Organized crime elements were believed to have been short-selling chop stocks in the late 1990s.

==Penny stock regulation==

One method of regulating and restricting pump-and-dump manipulators is to target the category of stocks most often associated with this scheme. To that end, penny stocks have been the target of heightened enforcement efforts. In the United States, regulators have defined a penny stock as a security that must meet a number of specific standards. The criteria include price, market capitalization, and minimum shareholder equity. Securities traded on a national stock exchange, regardless of price, are exempt from regulatory designation as a penny stock, since it is thought that exchange-traded securities are less vulnerable to manipulation. Therefore, CitiGroup (NYSE:C) and other NYSE listed securities which traded below $1.00 during the market downturn of 2008–2009, while properly regarded as "low priced" securities, were not technically "penny stocks". Although penny stock trading in the United States is now primarily controlled through rules and regulations enforced by the U.S. Securities and Exchange Commission and Financial Industry Regulatory Authority (FINRA), the genesis of this control is found in State securities law. The State of Georgia was the first state to codify a comprehensive penny stock securities law. Secretary of State Max Cleland, whose office enforced State securities laws was a principal proponent of the legislation. Representative Chesley V. Morton, the only stockbroker in the Georgia General Assembly at the time, was the principal sponsor of the bill in the House of Representatives. Georgia's penny stock law was subsequently challenged in court. However, the law was eventually upheld in U.S. District Court, and the statute became the template for laws enacted in other states. Shortly thereafter, both FINRA and the SEC enacted comprehensive revisions of their penny stock regulations. These regulations proved effective in either closing or greatly restricting brokers/dealers, such as Blinder, Robinson & Company, which specialized in the penny stocks sector. Meyer Blinder was jailed for securities fraud in 1992, after the collapse of his firm. However, sanctions under these specific regulations lack an effective means to address pump-and-dump schemes perpetrated by unregistered groups and individuals.

==In popular culture==
Microcap stock fraud has been explored in several books and movies:

- A book that explored microcap fraud was the 2003 book Born to Steal by Gary Weiss. It described the microcap underworld of the 1990s through the eyes of a young broker named Louis Pasciuto. Although the book focuses on the Mafia infiltration of brokerages, it also describes in detail the operation of microcap fraud.

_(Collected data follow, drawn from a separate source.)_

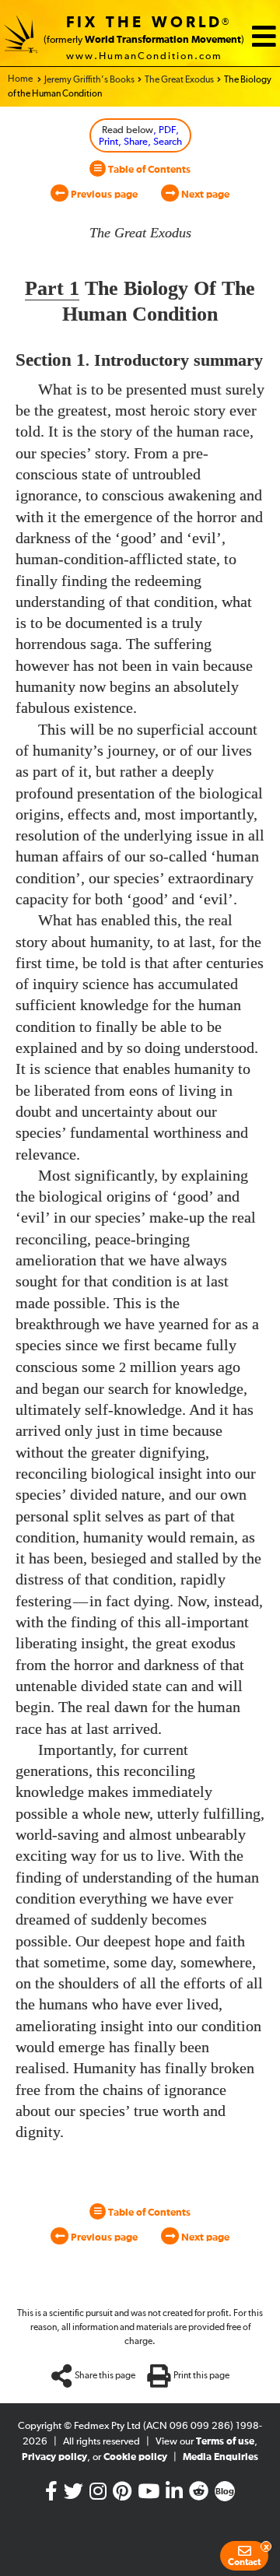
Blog (224, 2492)
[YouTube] (148, 2495)
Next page (204, 195)
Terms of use (225, 2442)
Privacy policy (54, 2457)
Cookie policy (135, 2457)
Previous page (103, 195)
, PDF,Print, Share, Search (140, 136)
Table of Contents (148, 170)
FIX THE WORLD (144, 22)
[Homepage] (21, 36)
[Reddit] (198, 2495)
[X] (73, 2495)
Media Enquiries (220, 2457)
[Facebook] (51, 2495)
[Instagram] (98, 2495)
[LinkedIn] (174, 2495)
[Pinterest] (122, 2495)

- Microcap fraud was explored in the anonymously written books License to Steal and in The Scorpion and the Frog. Both books explore pump-and-dump schemes in some detail but, unlike Born to Steal, do not provide the real names of the specific firms and people described.

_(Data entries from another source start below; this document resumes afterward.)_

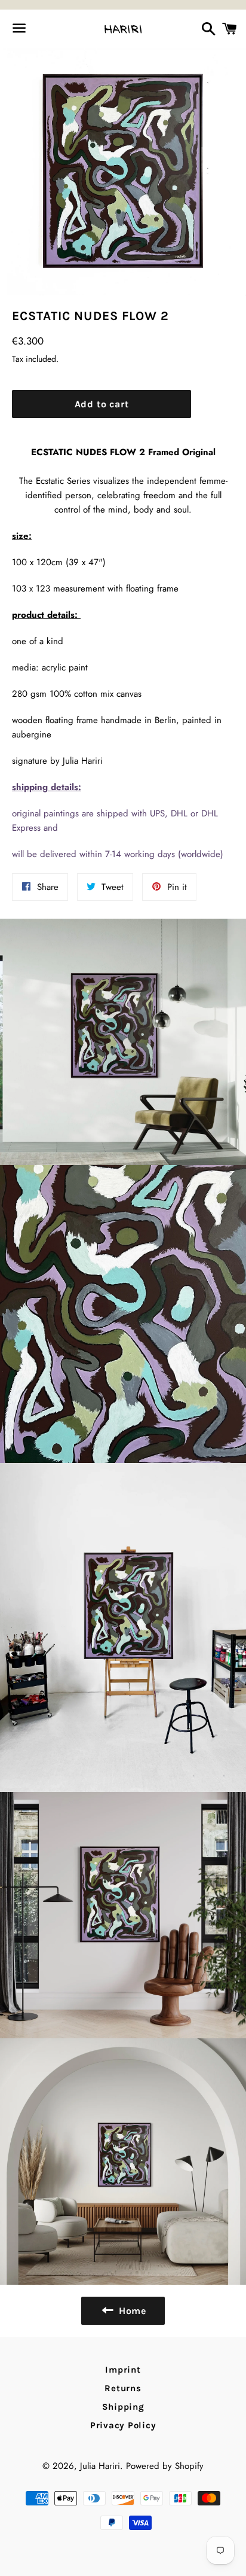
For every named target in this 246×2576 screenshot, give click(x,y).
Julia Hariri (100, 2466)
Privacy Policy (123, 2425)
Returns (122, 2388)
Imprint (122, 2369)
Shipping (123, 2406)
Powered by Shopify (165, 2466)
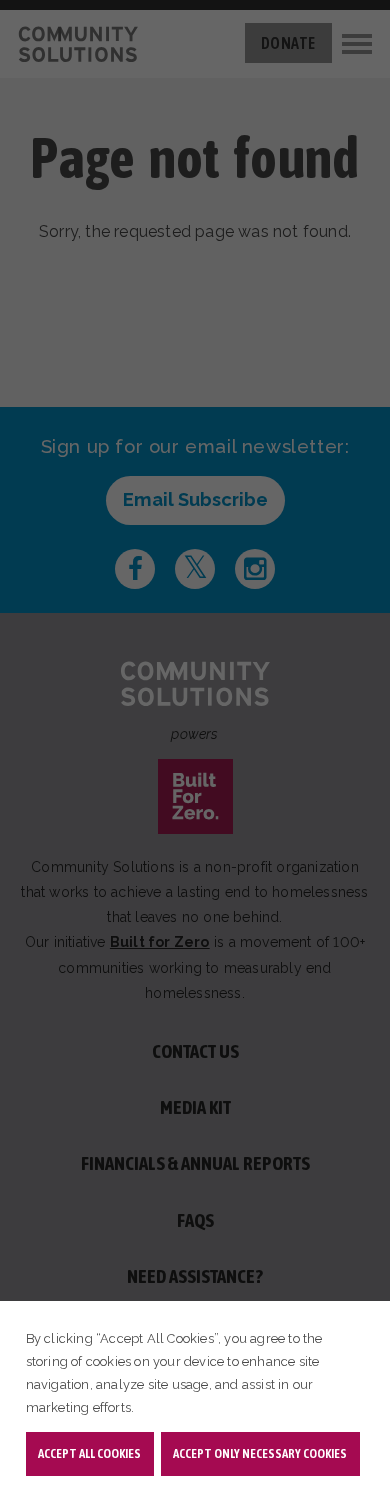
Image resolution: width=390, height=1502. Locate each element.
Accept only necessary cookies (260, 1453)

- This kind of fraud has also provided the title for a book by Robert H. Tillman and Michael L. Indergaard called Pump and Dump: The Rancid Rules of the New Economy.
- A fictional account of pump-and-dump schemes can be seen in the movie Boiler Room. According to press accounts, the director and writer of the film worked briefly as a cold-caller for the Stratton Oakmont brokerage house, which was shut down by regulators in the late 1990s. Stratton Oakmont was run by Jordan Belfort, who was jailed for fraud, and whose memoir, The Wolf of Wall Street, is the basis of a 2013 film by Martin Scorsese.

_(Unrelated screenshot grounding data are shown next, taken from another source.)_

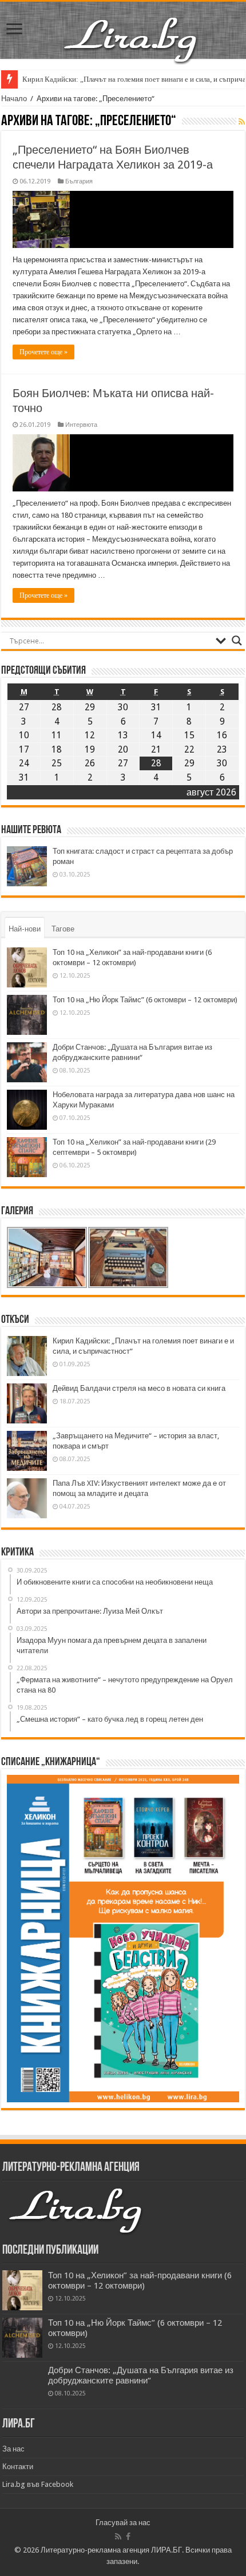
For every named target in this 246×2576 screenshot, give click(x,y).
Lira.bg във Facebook (37, 2484)
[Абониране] (242, 121)
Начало (14, 98)
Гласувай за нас (123, 2522)
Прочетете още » (43, 352)
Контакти (17, 2466)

- A pump-and-dump scam was also the subject of several episodes of the popular HBO series, The Sopranos, pulled off by Christopher Moltisanti, Matthew Bevilaqua and Sean Gismonte.
- In an episode of the legal drama Law & Order, entitled "Trade This", the murder of a young stockbroker at a prestigious firm is found to be related to his boss's involvement in several pump-and-dump scams financed by members of a Mafia crime family. Similarly, in the franchise's first computer game, Law & Order: Dead on the Money, the victim is a female stockbroker who was being investigated for a pump-and-dump scam involving a biotech company's suspicious IPO.
- This strategy was fictionalized by Jeffrey Archer in his book Not a Penny More, Not a Penny Less.